Allen is pointing fingers here, railing against anyone and everyone tangentially involved in the rampant explosion of jiggling asses in 2013: music video directors, artists who greenlight and participate in these concepts, greedy corporate suits who will gladly exploit women if it will get them a buck in return, and yes, all of you out there who have tweeted about twerking or "liked" one of these videos along the way. But, as the old saying goes, when you point your finger at something, three end up pointing back toward yourself. Allen's attempts to have her proverbial cake and eat it, too—think of the caloriesman!—end up ringing false. Instead of succcesfully deploying the concept of parody and flipping the script by, say, showing us visuals of "unattractive" (however you define that) and/or unconventional bodies shaking their thang, Allen ends up being just as guilty of female objectification and cultural appropriation as her targets, especially because she remains mostly clothed while other barely clothed bodies orbit around her. In other words, it's tough to claim the moral high ground when you end up utilizing the same ground-level tactics as your targets.

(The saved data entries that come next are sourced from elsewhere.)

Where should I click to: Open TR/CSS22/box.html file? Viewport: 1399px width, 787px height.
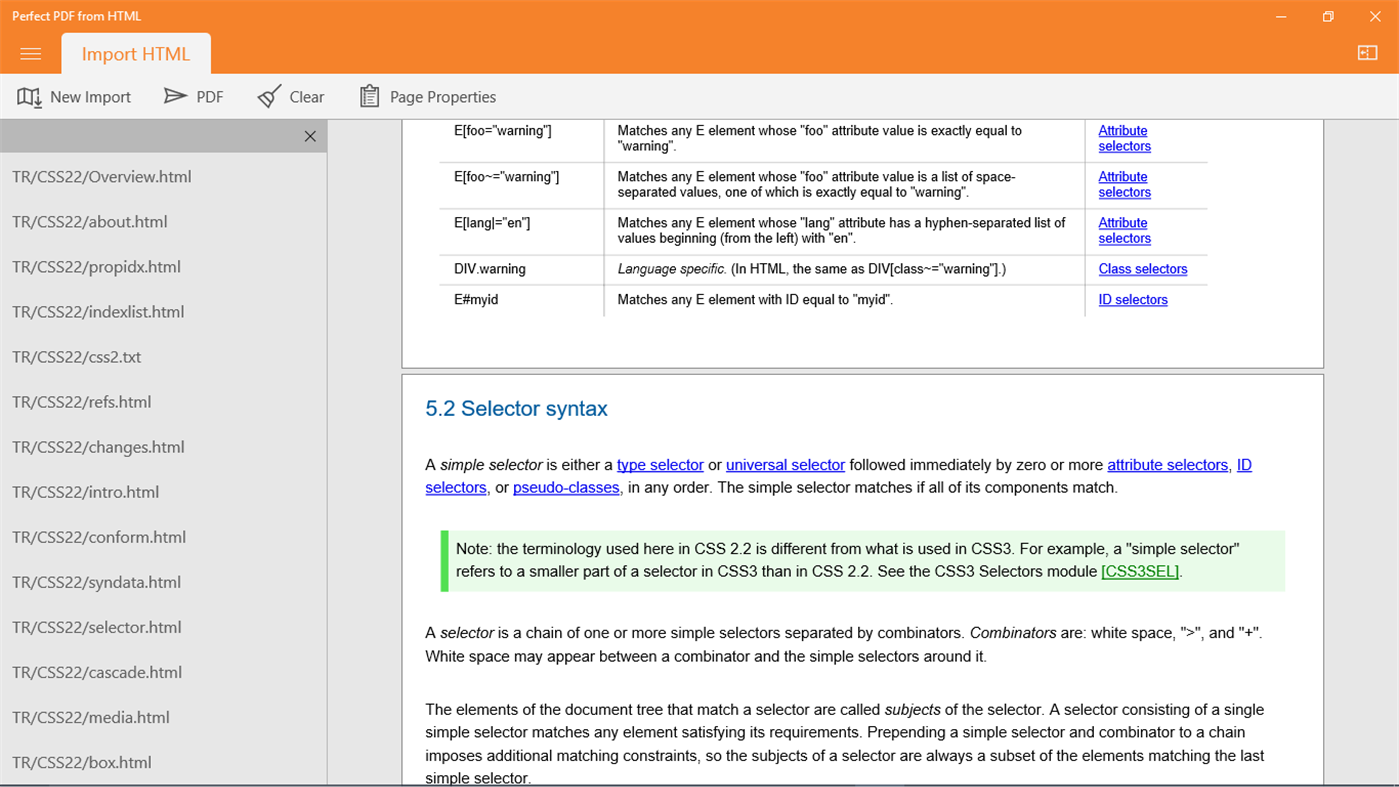point(81,762)
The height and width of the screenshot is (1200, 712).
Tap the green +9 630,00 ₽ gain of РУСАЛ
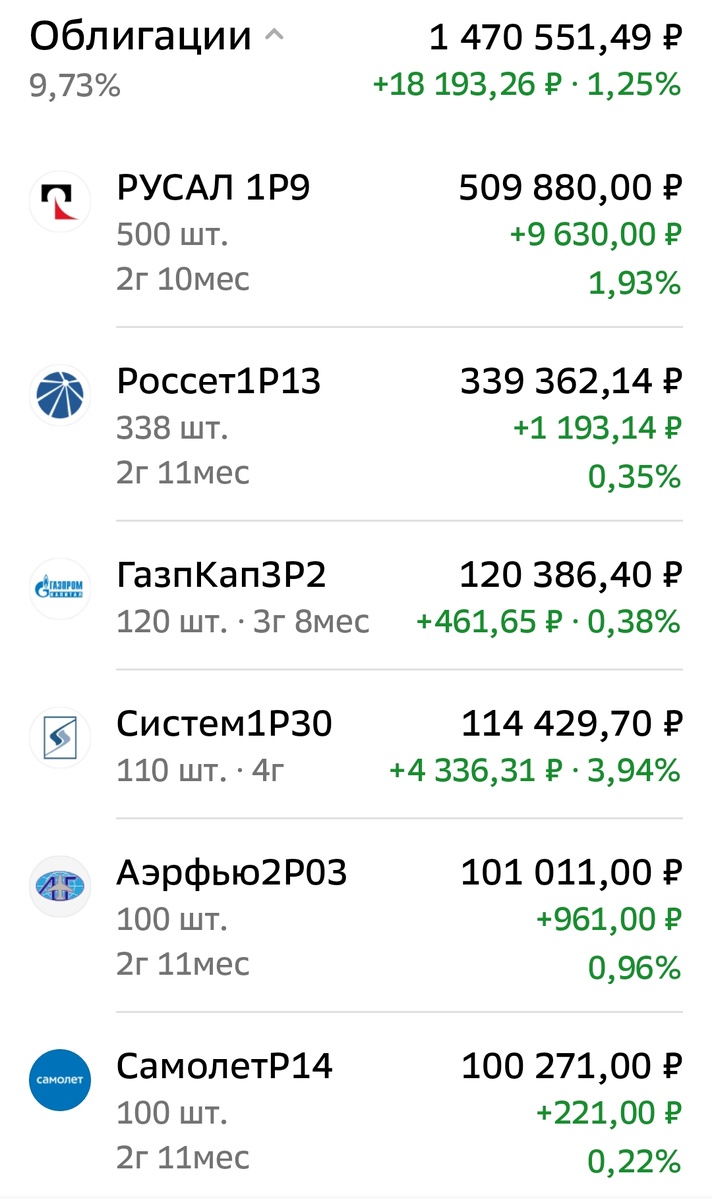(x=596, y=234)
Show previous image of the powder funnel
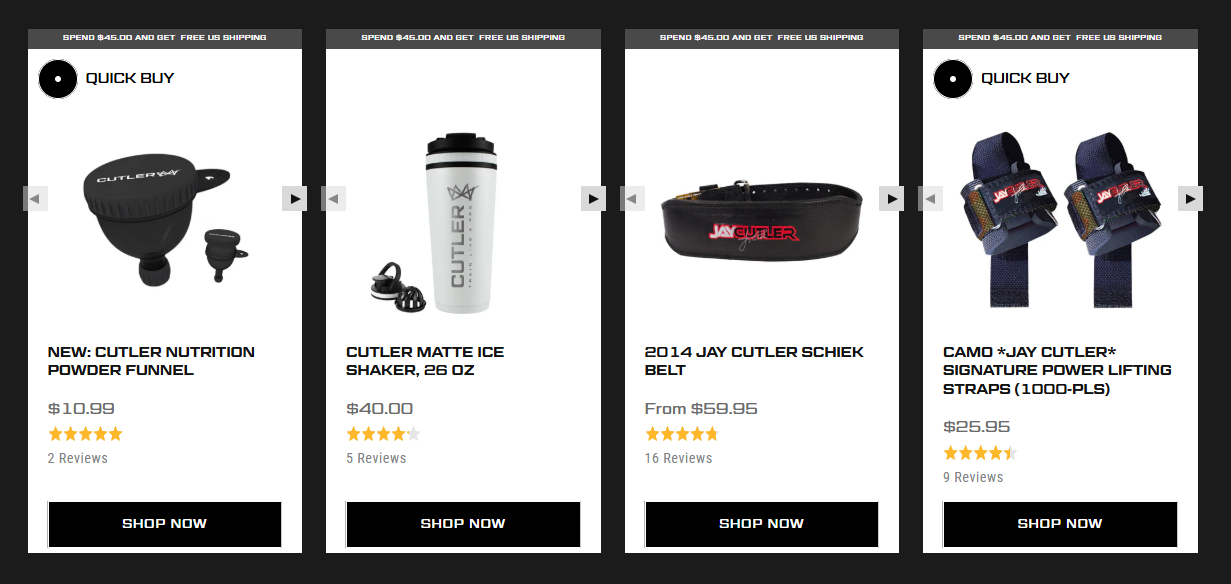 coord(35,198)
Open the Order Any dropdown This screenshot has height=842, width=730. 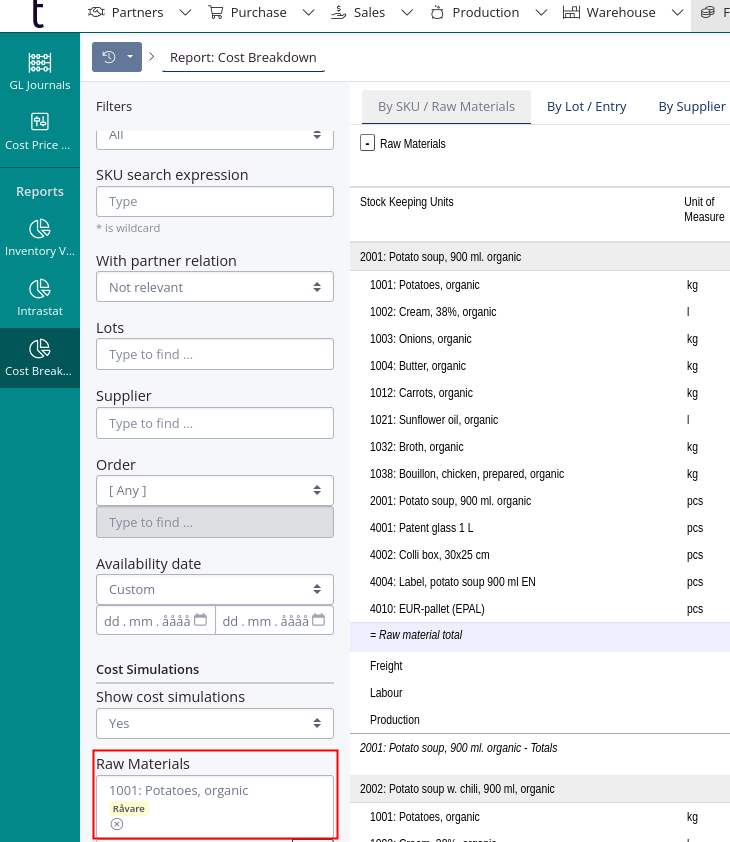215,490

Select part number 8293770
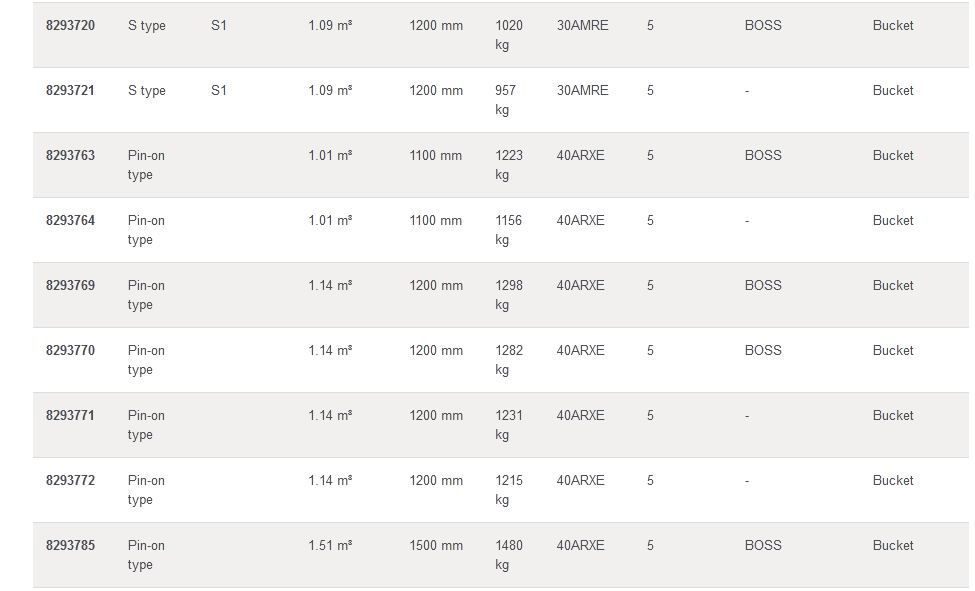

All that said, Allen does inject some moments of levity into her otherwise heavy-handed video (moments of which, we would argue, also occur in the likes of "Blurred Lines" and "We Can't Stop"). Her video's most triumphant moment needs no explanation or context, so we're just gonna roll with it:
Don't get it twisted, we're still card carrying members of #TEAMLILYALLEN, not to mention #TEAMLILYROSECOOPER. We are head over heels in love with the song, as well as being quite psyched to hear the rest of her upcoming material. There's nary a doubt in our mind that Lily Allen possesses one of the most refreshing and necessary voices in the music business today, and feel strongly that the core message of "Hard Out Here," lyrically and musically, is delivered in a successful manner. We just lament the fact that the video undercuts the effectiveness of her overall statement by not practicing what Lily is preaching, that's all.